• [GIVEN INFORMATION]:
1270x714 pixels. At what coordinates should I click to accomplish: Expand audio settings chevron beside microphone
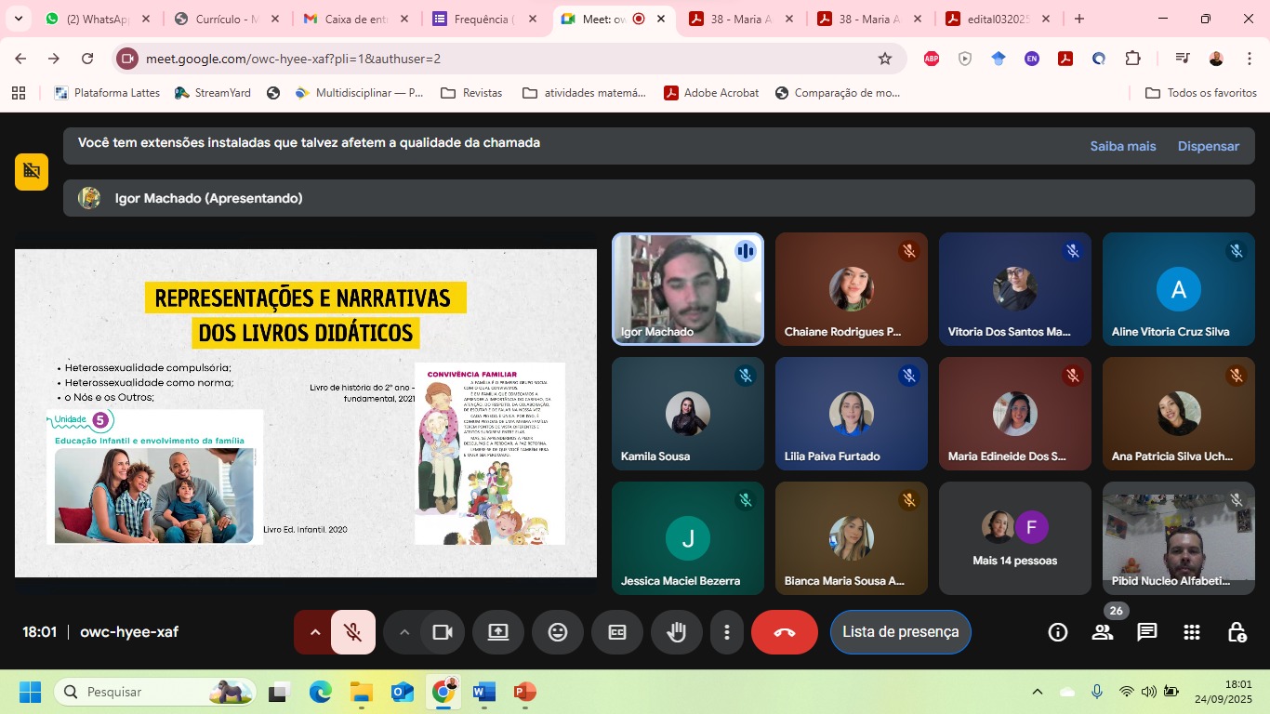coord(314,632)
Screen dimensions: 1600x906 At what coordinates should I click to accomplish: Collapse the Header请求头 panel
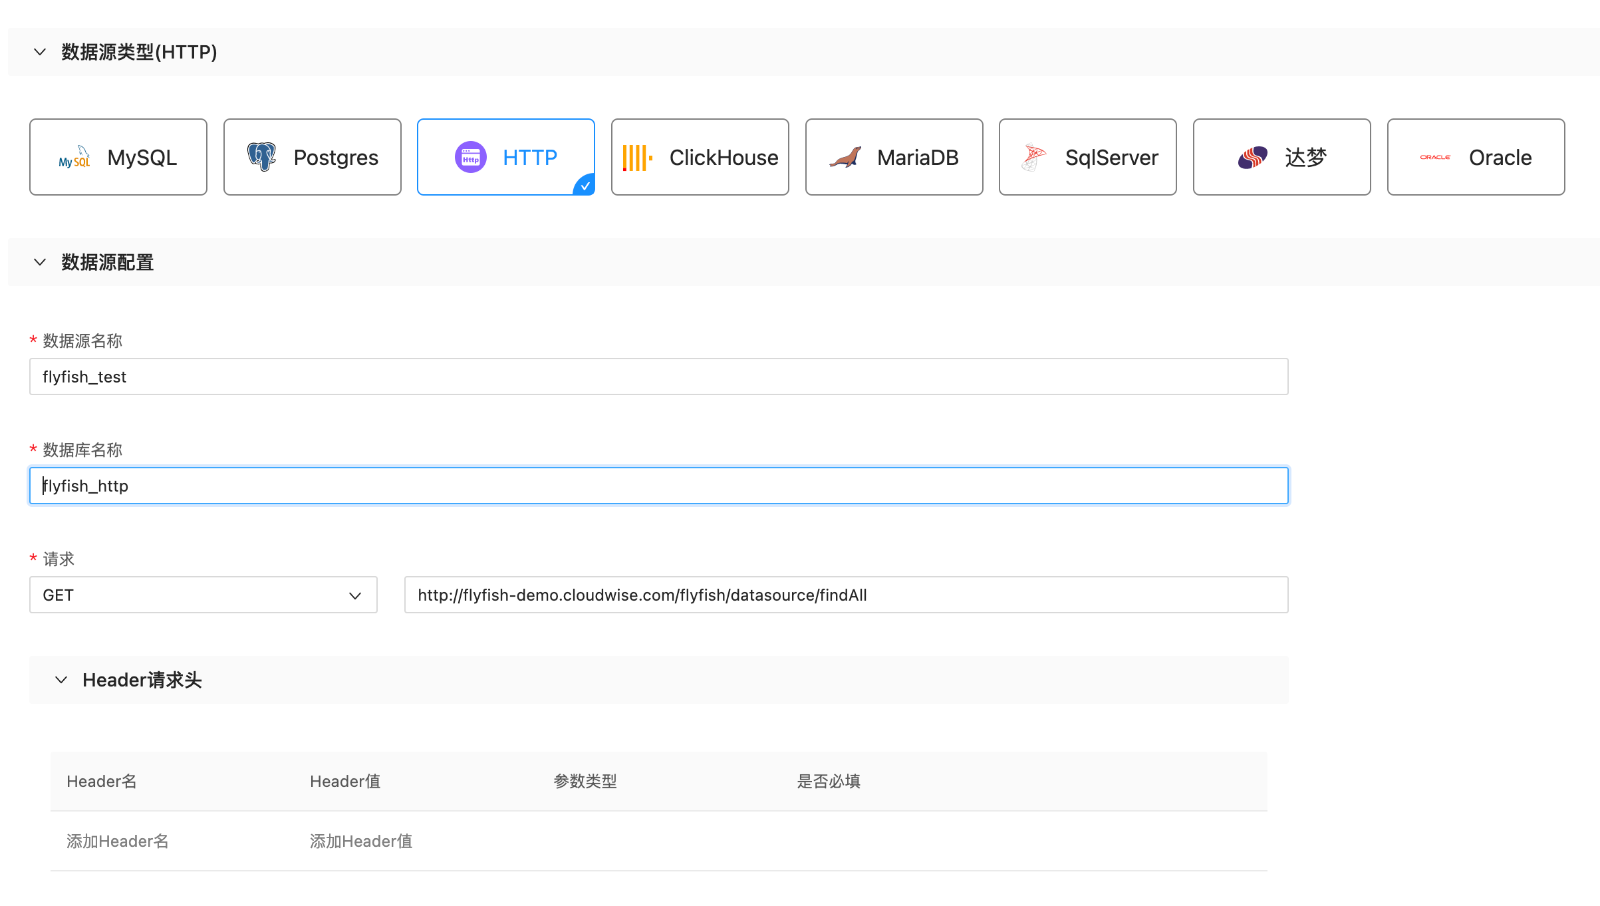point(61,680)
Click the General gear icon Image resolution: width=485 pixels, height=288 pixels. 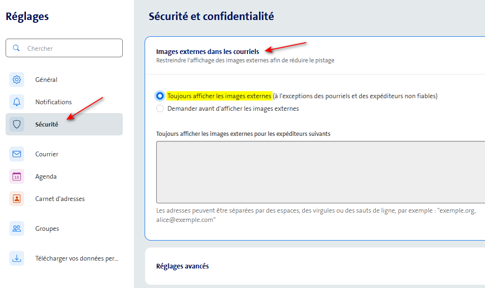tap(17, 80)
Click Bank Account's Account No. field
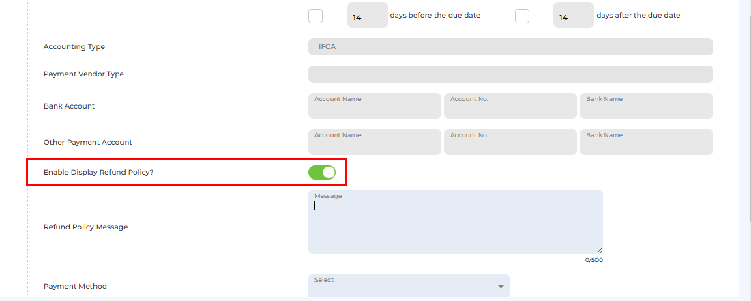 pos(510,105)
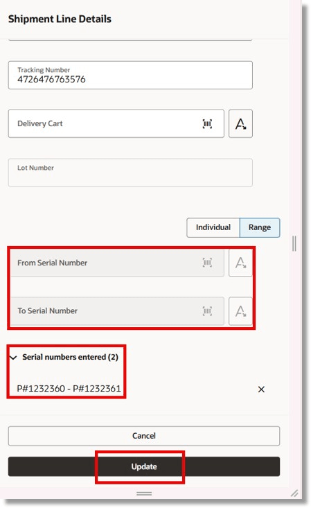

• [WHAT IS EXPECTED]: Reproduce the material word for word, from its beginning through the line that contains "point(61,680)", both included. Leave out the pictures.

• [EXERCISE RESULT]:
1270x714 pixels. At what coordinates should I click to accomplish: Expand audio settings chevron beside microphone
coord(314,632)
Screen dimensions: 1600x906 At what coordinates should I click to accomplish: Collapse the Header请求头 panel
point(61,680)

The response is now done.